But it's hardly worth my while repeating this to someone who won admission to our organization with a project entitled, ‘The British Museum in a Nutshell’. Relatively speaking, you have only been with us a few years, but by now you are as familiar with the workings of our laboratories as I myself, who am or was the foundation's director. I would never have left this job, I assure you, if I still felt I had the energy. But since my wife's mysterious disappearance, I have sunk into a depression from which I still have not recovered. It is only right that our superiors — accepting what are anyway my own wishes — should decide to replace me. Hence it falls to me to inform you of those official secrets which have so far been kept from you.

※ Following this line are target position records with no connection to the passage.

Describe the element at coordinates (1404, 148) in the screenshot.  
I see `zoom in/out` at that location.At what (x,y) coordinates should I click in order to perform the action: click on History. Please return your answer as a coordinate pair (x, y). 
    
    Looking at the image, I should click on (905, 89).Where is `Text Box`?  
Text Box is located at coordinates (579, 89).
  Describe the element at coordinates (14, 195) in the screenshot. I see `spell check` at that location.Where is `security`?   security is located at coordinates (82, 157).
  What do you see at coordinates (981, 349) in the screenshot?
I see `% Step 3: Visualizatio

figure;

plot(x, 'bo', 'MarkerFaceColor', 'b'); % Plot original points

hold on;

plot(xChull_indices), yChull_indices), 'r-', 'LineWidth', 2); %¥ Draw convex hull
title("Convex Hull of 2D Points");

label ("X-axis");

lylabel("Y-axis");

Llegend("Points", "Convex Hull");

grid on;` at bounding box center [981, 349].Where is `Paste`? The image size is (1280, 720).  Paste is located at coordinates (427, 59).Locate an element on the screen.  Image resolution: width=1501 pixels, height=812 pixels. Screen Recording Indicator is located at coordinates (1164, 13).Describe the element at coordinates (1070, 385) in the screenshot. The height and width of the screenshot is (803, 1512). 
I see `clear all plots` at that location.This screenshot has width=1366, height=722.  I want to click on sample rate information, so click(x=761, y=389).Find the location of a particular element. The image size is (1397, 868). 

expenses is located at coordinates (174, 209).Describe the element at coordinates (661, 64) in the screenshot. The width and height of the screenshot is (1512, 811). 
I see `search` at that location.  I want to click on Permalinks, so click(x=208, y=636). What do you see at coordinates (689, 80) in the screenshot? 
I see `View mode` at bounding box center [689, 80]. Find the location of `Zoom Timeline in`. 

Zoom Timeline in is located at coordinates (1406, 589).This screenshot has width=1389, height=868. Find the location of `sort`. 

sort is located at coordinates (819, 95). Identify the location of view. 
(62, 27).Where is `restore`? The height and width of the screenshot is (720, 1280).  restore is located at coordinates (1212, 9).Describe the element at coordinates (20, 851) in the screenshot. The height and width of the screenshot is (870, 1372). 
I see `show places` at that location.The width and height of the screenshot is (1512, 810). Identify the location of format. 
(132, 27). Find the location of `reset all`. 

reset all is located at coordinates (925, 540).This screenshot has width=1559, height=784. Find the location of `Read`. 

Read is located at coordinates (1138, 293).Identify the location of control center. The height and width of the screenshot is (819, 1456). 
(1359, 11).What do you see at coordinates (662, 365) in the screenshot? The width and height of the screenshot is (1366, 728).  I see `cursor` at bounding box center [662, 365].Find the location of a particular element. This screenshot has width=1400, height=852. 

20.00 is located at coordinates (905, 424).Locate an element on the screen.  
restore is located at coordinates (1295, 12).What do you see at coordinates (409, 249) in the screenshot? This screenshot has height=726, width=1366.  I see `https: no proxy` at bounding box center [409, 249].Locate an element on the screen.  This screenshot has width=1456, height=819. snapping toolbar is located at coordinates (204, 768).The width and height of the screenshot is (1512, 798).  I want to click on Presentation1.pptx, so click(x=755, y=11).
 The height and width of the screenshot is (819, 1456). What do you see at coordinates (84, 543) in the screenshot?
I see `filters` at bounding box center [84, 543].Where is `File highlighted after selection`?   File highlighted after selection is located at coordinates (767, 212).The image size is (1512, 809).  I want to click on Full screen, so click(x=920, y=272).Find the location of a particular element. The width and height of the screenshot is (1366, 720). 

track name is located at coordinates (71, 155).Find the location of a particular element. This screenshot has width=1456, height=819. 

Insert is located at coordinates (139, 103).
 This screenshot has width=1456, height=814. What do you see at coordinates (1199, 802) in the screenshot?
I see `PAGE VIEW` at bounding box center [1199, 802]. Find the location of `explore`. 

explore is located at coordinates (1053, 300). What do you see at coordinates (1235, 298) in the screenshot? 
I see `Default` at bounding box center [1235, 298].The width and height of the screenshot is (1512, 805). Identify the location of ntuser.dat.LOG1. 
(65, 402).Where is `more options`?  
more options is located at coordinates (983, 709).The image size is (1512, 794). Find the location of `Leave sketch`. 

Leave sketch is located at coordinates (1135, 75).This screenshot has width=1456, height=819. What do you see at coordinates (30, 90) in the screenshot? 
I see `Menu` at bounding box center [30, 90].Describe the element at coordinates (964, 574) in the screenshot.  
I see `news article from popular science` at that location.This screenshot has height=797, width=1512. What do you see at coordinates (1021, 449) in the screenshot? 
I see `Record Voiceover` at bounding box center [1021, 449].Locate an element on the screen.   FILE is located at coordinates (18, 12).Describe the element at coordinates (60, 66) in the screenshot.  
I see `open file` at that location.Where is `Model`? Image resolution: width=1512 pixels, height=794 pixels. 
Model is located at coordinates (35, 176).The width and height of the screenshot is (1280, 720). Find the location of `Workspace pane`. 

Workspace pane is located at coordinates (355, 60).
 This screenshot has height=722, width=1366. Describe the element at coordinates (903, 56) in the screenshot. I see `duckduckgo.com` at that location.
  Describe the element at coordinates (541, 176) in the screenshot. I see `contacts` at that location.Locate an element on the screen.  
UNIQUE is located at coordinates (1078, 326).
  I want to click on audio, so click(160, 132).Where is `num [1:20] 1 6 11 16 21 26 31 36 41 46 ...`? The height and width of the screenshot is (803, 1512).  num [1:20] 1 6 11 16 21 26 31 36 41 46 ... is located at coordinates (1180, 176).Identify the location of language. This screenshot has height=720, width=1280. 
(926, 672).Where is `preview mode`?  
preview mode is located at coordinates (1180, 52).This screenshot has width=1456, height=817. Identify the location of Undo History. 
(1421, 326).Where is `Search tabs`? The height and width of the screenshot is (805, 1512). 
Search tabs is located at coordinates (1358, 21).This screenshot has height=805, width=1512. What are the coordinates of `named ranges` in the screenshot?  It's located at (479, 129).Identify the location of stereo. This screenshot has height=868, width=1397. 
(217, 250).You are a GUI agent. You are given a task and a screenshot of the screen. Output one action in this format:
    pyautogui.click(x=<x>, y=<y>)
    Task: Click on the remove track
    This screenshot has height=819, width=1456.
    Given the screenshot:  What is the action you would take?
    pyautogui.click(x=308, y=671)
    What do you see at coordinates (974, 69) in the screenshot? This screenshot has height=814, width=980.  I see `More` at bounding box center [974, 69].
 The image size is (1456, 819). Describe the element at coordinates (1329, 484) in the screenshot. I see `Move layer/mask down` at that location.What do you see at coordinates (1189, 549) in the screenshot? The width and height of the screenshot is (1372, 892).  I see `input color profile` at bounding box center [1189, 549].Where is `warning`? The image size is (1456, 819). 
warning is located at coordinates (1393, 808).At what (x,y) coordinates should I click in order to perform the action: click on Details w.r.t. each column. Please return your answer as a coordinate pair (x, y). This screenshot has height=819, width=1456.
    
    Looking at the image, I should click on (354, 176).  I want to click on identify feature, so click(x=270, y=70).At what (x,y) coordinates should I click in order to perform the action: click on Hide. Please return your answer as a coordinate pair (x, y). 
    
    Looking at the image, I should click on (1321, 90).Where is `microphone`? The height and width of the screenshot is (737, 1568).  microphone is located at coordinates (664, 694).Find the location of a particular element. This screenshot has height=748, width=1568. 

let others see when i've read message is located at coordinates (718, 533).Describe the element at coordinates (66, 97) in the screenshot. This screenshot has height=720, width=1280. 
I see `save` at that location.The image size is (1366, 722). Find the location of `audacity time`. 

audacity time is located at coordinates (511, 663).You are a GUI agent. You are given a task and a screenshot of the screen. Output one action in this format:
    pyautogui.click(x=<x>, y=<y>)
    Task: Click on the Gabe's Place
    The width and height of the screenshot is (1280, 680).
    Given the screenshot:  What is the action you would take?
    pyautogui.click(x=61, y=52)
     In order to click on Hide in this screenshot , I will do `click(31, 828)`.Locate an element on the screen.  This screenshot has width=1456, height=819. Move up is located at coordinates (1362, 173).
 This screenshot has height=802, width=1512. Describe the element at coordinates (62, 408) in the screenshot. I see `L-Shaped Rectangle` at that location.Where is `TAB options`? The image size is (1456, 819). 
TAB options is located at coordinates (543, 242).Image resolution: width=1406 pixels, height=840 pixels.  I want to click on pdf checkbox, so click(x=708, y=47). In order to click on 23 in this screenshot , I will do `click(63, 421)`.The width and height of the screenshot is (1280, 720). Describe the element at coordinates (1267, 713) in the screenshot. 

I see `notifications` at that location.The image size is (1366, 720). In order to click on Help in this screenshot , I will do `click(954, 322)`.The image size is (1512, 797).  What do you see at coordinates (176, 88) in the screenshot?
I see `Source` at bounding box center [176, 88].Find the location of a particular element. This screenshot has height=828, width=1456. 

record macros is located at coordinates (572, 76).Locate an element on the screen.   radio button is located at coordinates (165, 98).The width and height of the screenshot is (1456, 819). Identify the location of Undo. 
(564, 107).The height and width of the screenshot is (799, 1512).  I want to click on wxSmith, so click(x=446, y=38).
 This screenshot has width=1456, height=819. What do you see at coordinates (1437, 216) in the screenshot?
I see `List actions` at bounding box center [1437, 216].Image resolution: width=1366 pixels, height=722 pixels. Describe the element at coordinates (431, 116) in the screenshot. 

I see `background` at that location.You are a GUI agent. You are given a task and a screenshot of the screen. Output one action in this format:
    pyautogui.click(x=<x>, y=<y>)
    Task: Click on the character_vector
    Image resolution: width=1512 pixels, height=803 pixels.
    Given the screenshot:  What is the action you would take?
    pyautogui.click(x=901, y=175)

What you are not aware of is the true purpose of our work. It has to do with the end of the world, Muller. We are working in expectation of an imminent disappearance of life on Earth. We are working so that all may not have been in vain, so that we can transmit all we know to others, even though we don't know who they are or what they know.

May I offer you a cigar? Forecasts that the Earth will not be able to support life, or at least human life, for much longer should not distress us unduly. We have all been aware for some time that the sun is halfway through its lifespan: however well things went, in four or five billion years everything would be over. That is, in a short while the problem would have presented itself anyway; what is new is that the deadline is now very much nearer, we have no time to lose, that's all. Obviously the extinction of our species is not a happy prospect, but crying about it offers only the same empty consolation as when we mourn the death of an individual. (I'm still thinking of my dear Angela, do forgive my emotion.) There are doubtless millions of planets supporting life forms similar to our own; it hardly matters whether our image lives on in them or whether it be their descendants rather than our own who carry on where we left off. What does matter is that we give them our memory, the general memory put together by the organization of which you, Muller, are about to be made director.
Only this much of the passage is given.